● **STATED GOAL**: Can you set down, word for word, the lines of the entries below, starting with the line that contains "Click the Nouvel ordre button" and going on through the end of the entries? Leave the pictures out.

[Entries on locating elements on screens]
########

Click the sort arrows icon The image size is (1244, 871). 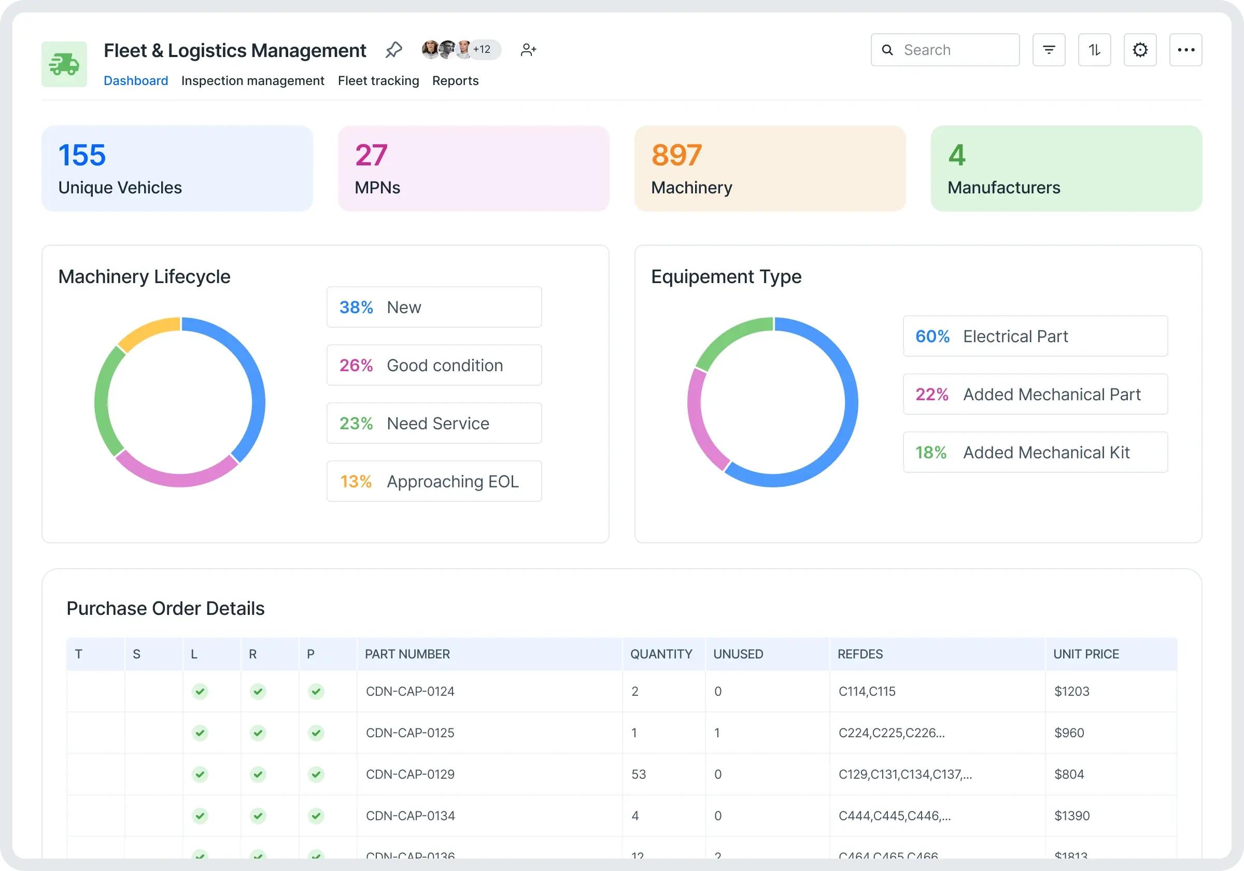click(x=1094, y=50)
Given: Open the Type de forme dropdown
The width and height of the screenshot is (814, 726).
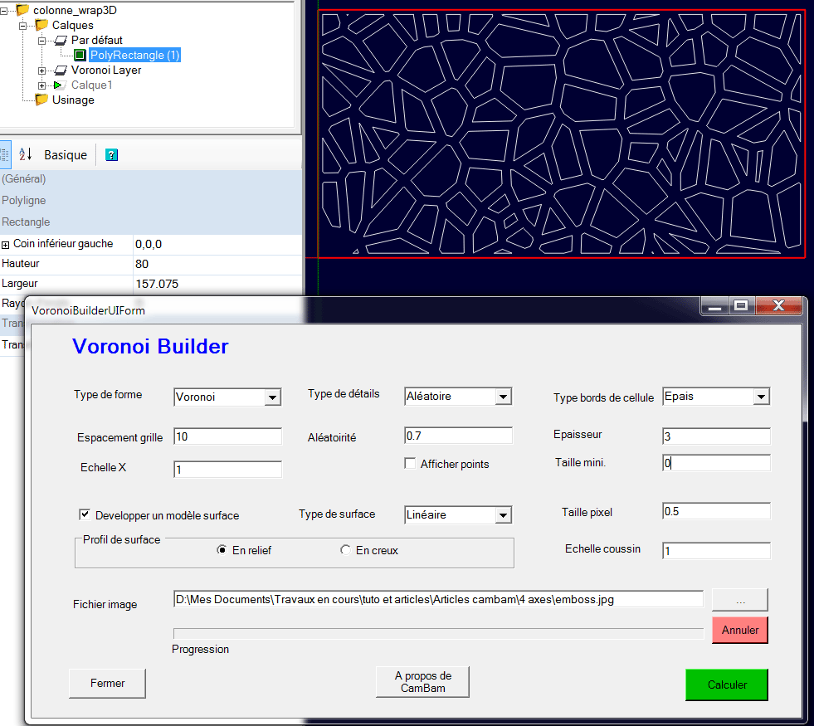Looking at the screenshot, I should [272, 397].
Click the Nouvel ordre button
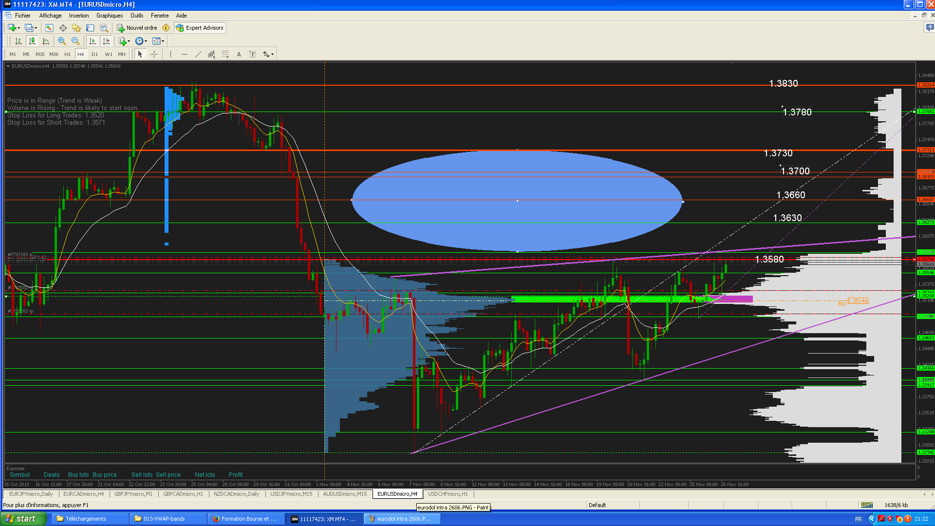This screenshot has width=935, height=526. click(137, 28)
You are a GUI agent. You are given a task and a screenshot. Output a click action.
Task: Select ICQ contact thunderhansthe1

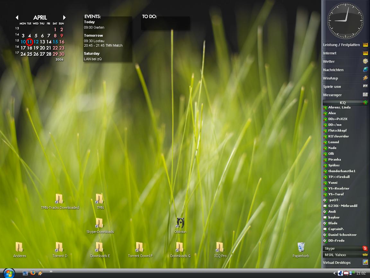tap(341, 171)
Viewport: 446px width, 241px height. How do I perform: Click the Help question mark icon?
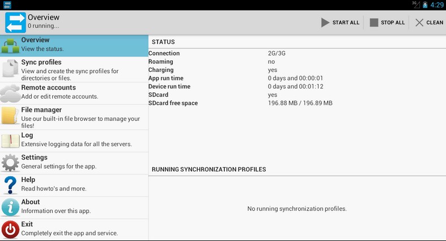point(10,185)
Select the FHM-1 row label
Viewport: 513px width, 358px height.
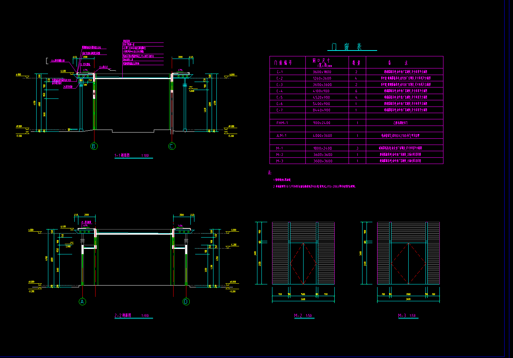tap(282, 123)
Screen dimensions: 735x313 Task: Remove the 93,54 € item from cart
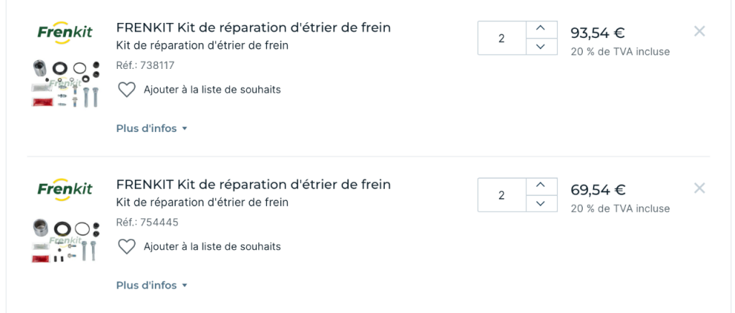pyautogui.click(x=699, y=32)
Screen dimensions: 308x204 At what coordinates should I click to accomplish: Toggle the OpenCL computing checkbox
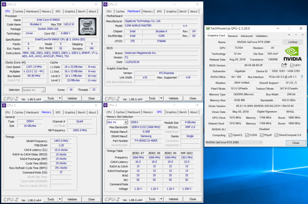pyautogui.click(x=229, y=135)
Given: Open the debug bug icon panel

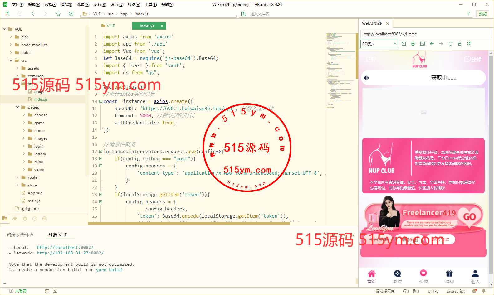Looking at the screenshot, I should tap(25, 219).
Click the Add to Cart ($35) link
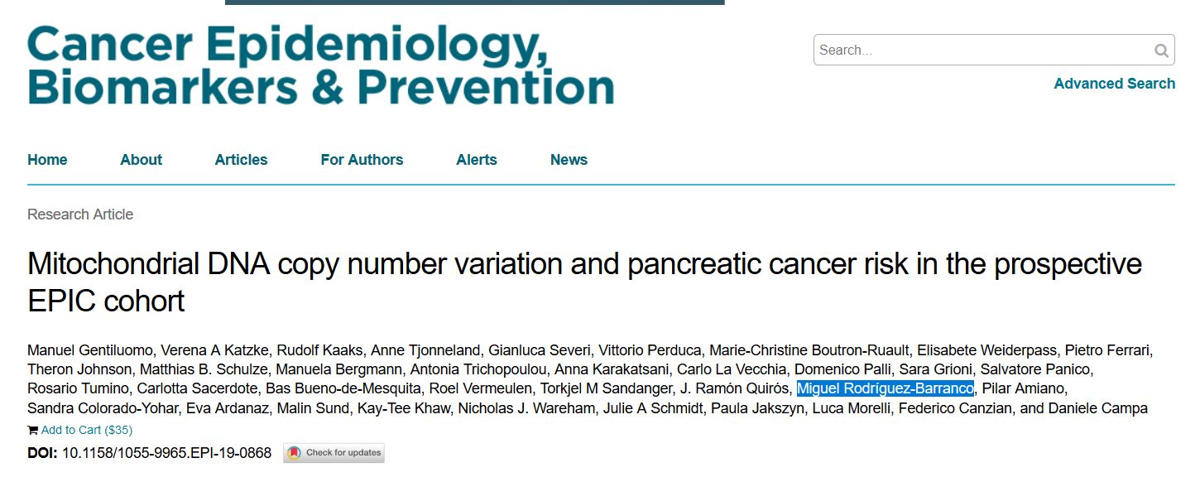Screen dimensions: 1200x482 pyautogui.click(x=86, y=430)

########

● **EXERCISE ANSWER**:
Click the Nouvel ordre button
This screenshot has width=935, height=526. click(137, 28)
You are a GUI agent. You are given a task and a screenshot. Output a click action.
Task: Select ICQ contact thunderhansthe1

tap(341, 171)
Viewport: 446px width, 241px height. How do I perform: Click the Help question mark icon?
point(10,185)
Select the FHM-1 row label
Viewport: 513px width, 358px height.
tap(282, 123)
Screen dimensions: 735x313 Task: Remove the 93,54 € item from cart
pyautogui.click(x=699, y=32)
Screen dimensions: 308x204 At what coordinates should I click to accomplish: Toggle the OpenCL computing checkbox
pyautogui.click(x=229, y=135)
Given: Open the debug bug icon panel

Looking at the screenshot, I should tap(25, 219).
Click the Add to Cart ($35) link
Screen dimensions: 1200x482 pyautogui.click(x=86, y=430)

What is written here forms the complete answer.